Conseil Académique de l'Education nationale du 29 juin 2016

June 29, 2016

Déclaration liminaire

Ce CAEN se tient le lendemain du jour où nous avons déposé le résultat de la votation citoyenne sur la loi « travail ». Sans surprise pour nous, la population s'est largement exprimée contre cette loi. Il faut que le gouvernement cesse son acharnement à vouloir passer en force et entre enfin en négociation avec les organisations syndicales. Si la CGT porte l’exigence du retrait du projet gouvernemental, les points majeurs du blocage étant a minima les 5 articles qui constituent l’ossature du texte, c'est qu'elle porte des propositions pour un code du travail du 21ème siècle, porteur de progrès social. Le gouvernement préfère s'enfoncer dans un autoritarisme hallucinant, allant jusqu'à vouloir interdire une manifestation syndicale ! Il est responsable du climat très violent actuel : la CGT demande à ce que la raison revienne !

 

Concernant la réforme territoriale. Nous souhaitons qu'un point complet soit fait dans un prochain CAEN à la rentrée. Ce sera le bon moment puisque la Recteure Régionale aura publié depuis le 1er juillet son arrêté fixant ses priorités éducatives pour la Région. Le CAEN est le lieu adapté pour une telle discussion et nous souhaitons d'ailleurs qu'il gagne en importance, alors que cela a été souvent une instance négligée.
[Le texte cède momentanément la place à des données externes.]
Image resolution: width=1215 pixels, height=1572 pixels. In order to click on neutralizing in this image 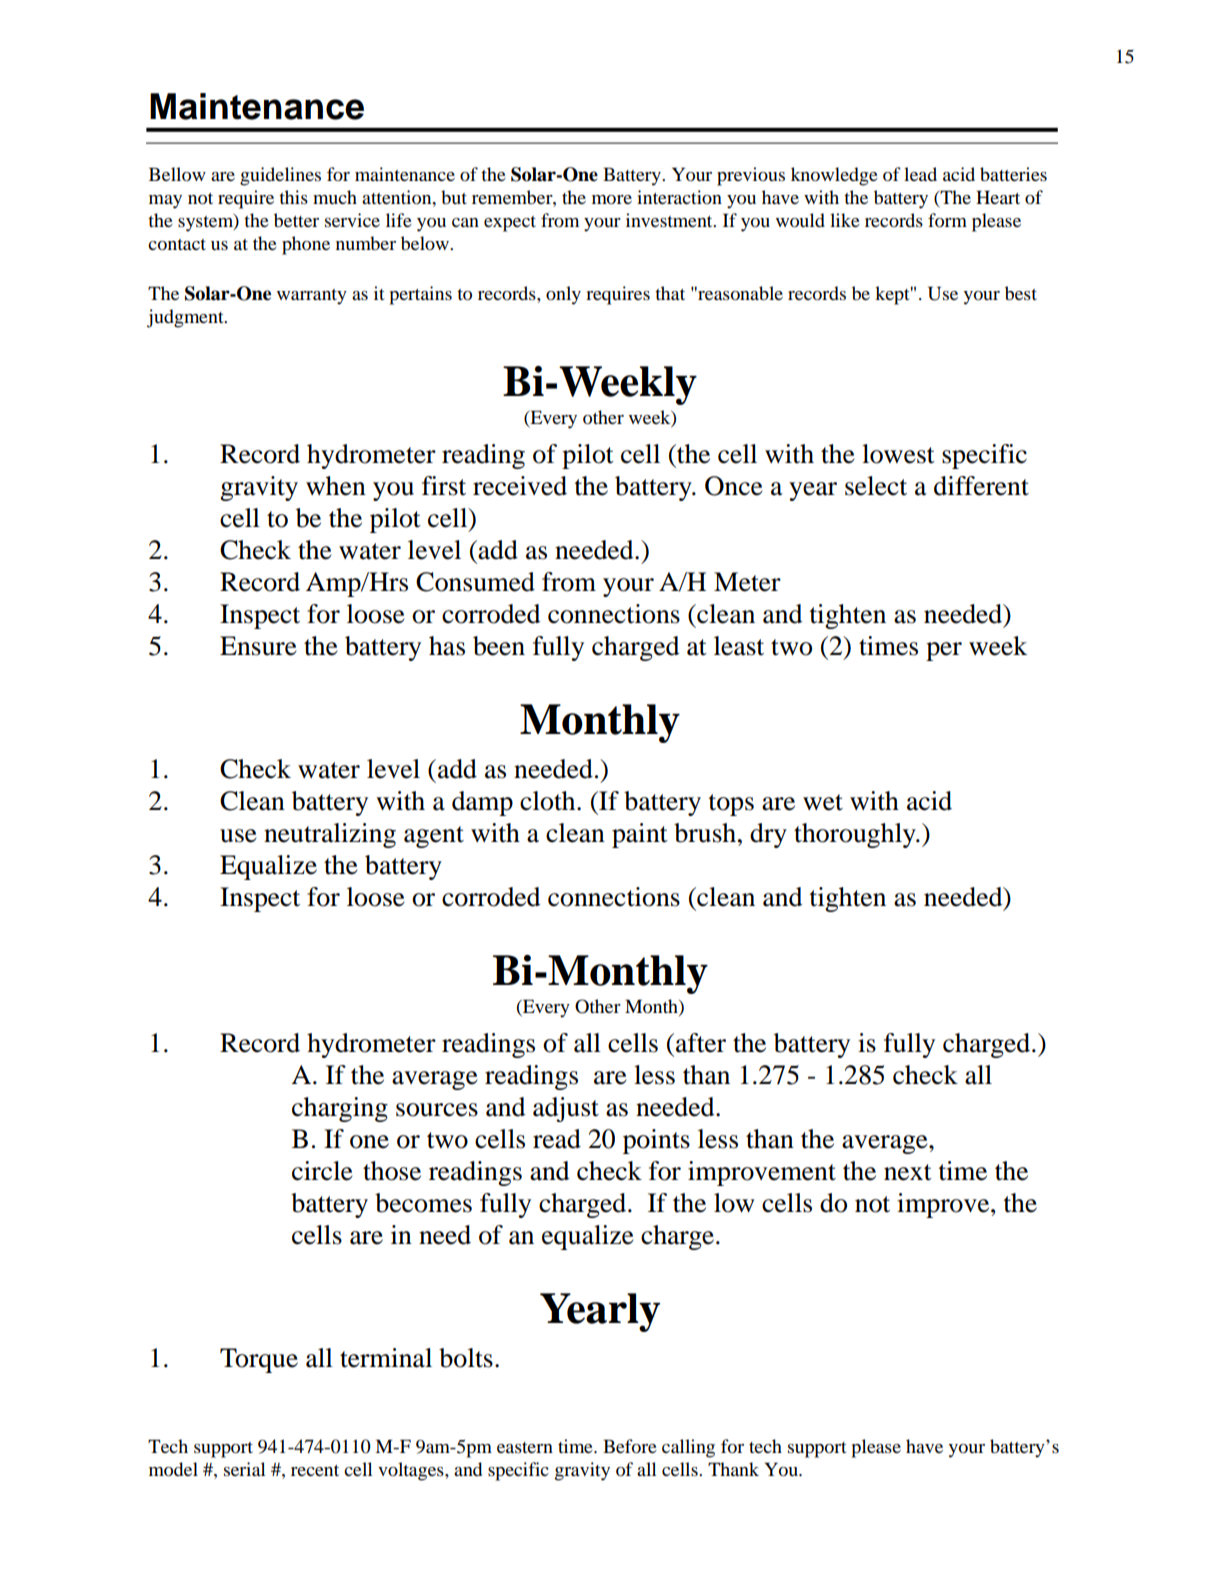, I will do `click(330, 835)`.
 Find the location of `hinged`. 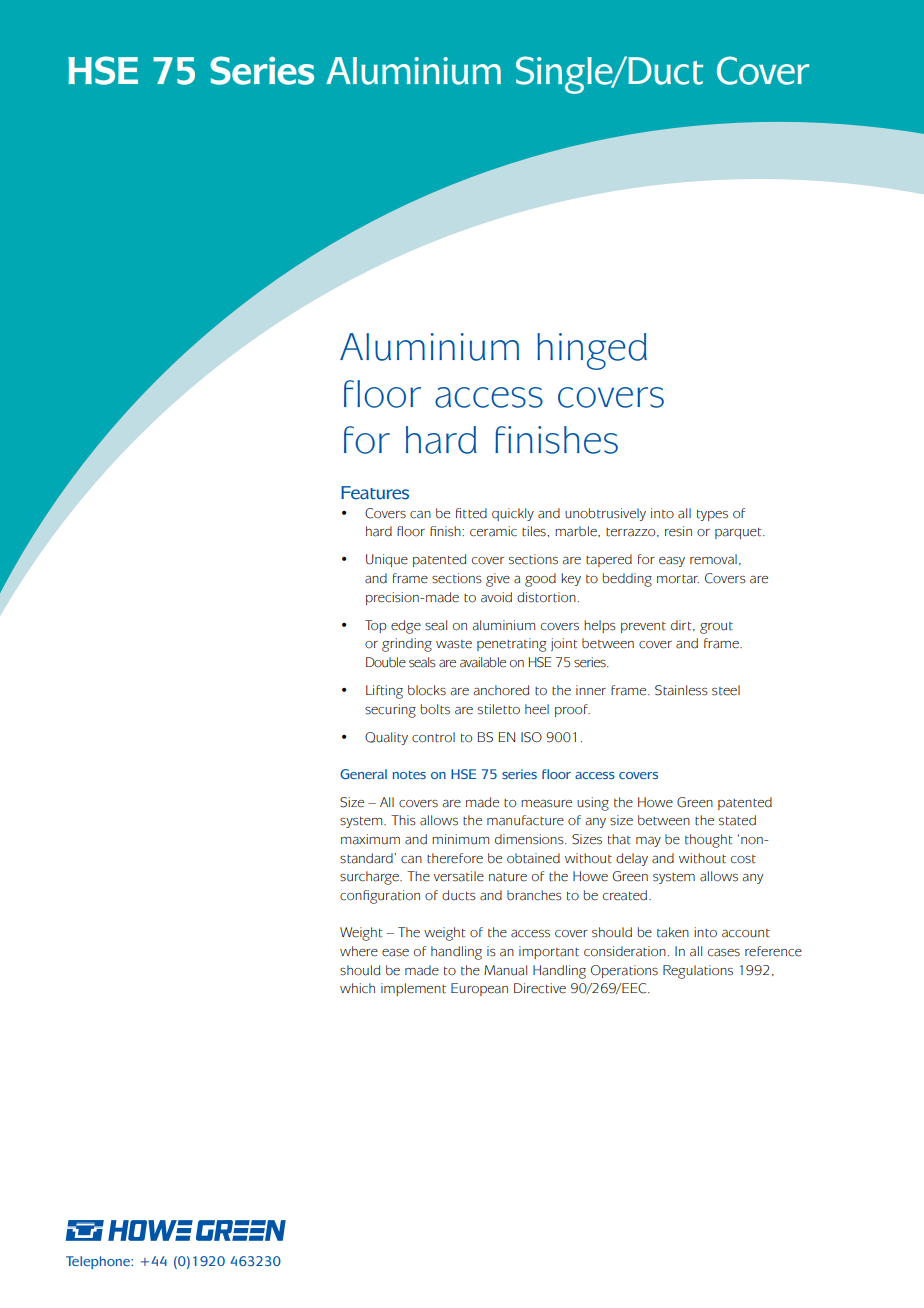

hinged is located at coordinates (592, 351).
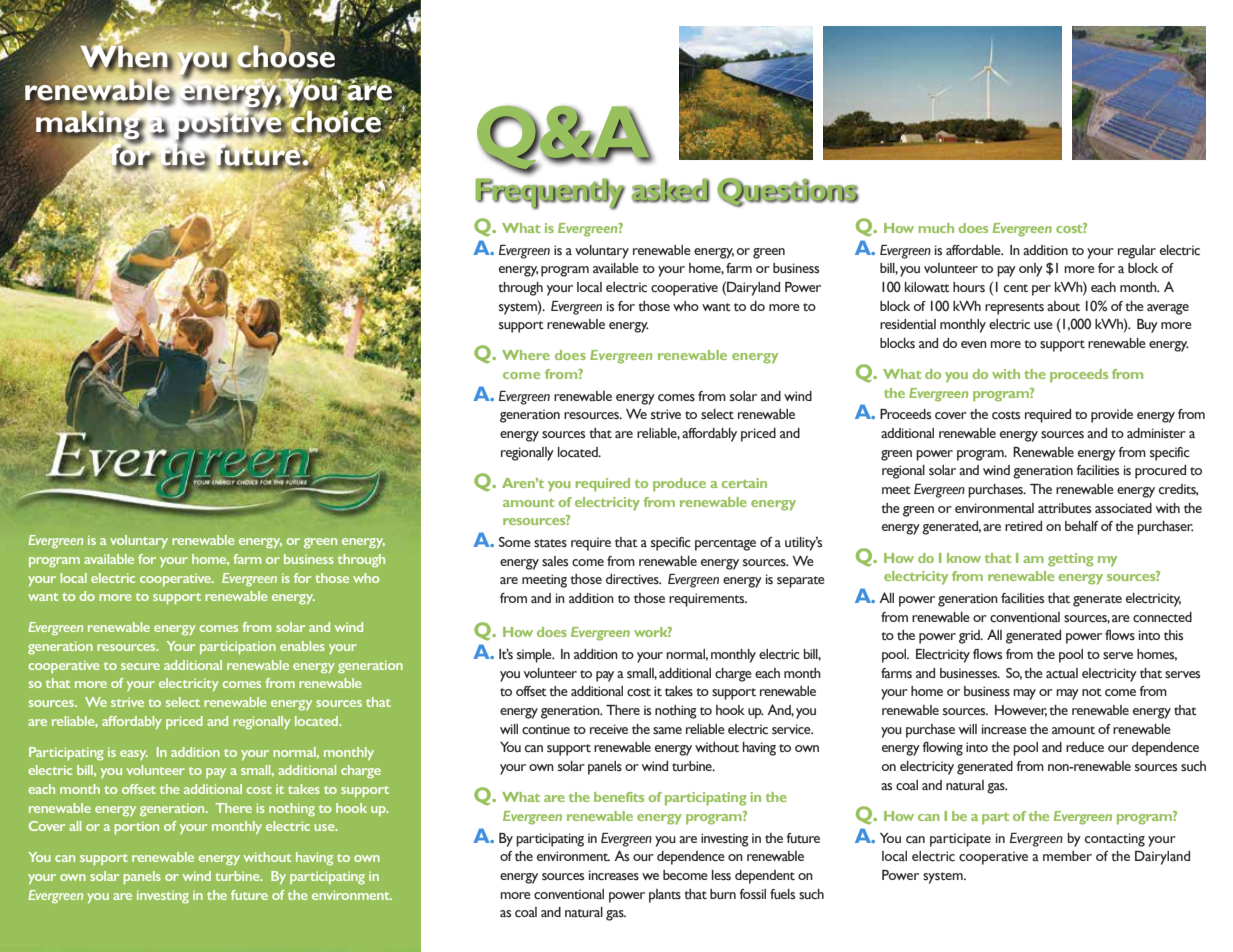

Nous souhaitons que tous les sujets soient abordés : à la fois bien entendu la politique régionale qui sera menée par l'autorité régionale académique mais également la politique menée par la Région. Concernant les rapports avec la Région : nous souhaitons que le CAEN puisse devenir réellement un lieu où elle échange de manière constructive avec les représentant-e-s des personnels. Par exemple, nous demandons qu'un CAEN soit consacré à des échanges sur la politique sur les dotations de fonctionnement dans les EPLE.


 

Concernant la préparation de la rentrée 2016

L'académie de Montpellier bénéficie de la création 300 ETP dans le premier degré et de 180 ETP dans le second degré pour la rentrée 2016. C'est, bien entendu une bonne nouvelle car cela remet en cause un cycle négatif. Mais cela reste insuffisant car la hausse démographique absorbe en grande partie ces créations et car cela ne rattrape pas les pertes des années 2007/2012.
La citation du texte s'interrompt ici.